## [EXERCISE]
Show every line from the entries that follow which holds the word "icon".

## [RECORDED DATA]
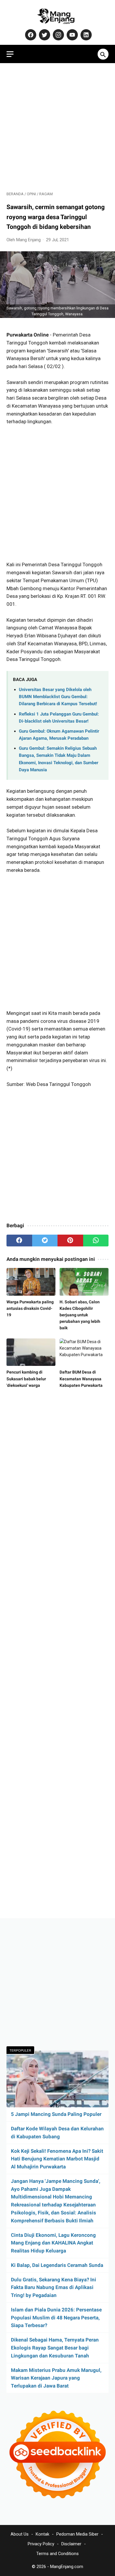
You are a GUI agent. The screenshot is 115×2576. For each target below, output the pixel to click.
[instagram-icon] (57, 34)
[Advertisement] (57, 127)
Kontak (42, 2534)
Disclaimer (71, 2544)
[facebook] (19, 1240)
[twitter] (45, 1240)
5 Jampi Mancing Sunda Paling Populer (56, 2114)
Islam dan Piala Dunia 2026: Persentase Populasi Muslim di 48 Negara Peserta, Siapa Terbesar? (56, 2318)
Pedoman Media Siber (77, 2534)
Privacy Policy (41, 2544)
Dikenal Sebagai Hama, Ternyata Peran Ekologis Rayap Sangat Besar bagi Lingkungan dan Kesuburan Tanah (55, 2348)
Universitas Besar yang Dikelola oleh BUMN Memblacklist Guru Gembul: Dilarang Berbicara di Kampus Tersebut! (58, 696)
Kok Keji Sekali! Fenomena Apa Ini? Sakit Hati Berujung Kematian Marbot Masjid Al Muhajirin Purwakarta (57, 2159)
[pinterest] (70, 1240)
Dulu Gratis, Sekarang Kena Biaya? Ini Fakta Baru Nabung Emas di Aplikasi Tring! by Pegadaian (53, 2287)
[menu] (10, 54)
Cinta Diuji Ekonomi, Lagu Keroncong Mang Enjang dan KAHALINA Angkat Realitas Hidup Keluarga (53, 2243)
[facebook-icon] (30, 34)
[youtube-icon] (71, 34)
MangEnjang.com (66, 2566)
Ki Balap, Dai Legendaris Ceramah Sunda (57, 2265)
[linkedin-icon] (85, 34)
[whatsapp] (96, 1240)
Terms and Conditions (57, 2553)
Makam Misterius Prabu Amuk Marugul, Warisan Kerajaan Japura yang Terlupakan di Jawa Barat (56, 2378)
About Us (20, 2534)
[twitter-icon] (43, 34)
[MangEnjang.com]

## [OUTPUT]
[instagram-icon] (57, 34)
[facebook-icon] (30, 34)
[youtube-icon] (71, 34)
[linkedin-icon] (85, 34)
[twitter-icon] (43, 34)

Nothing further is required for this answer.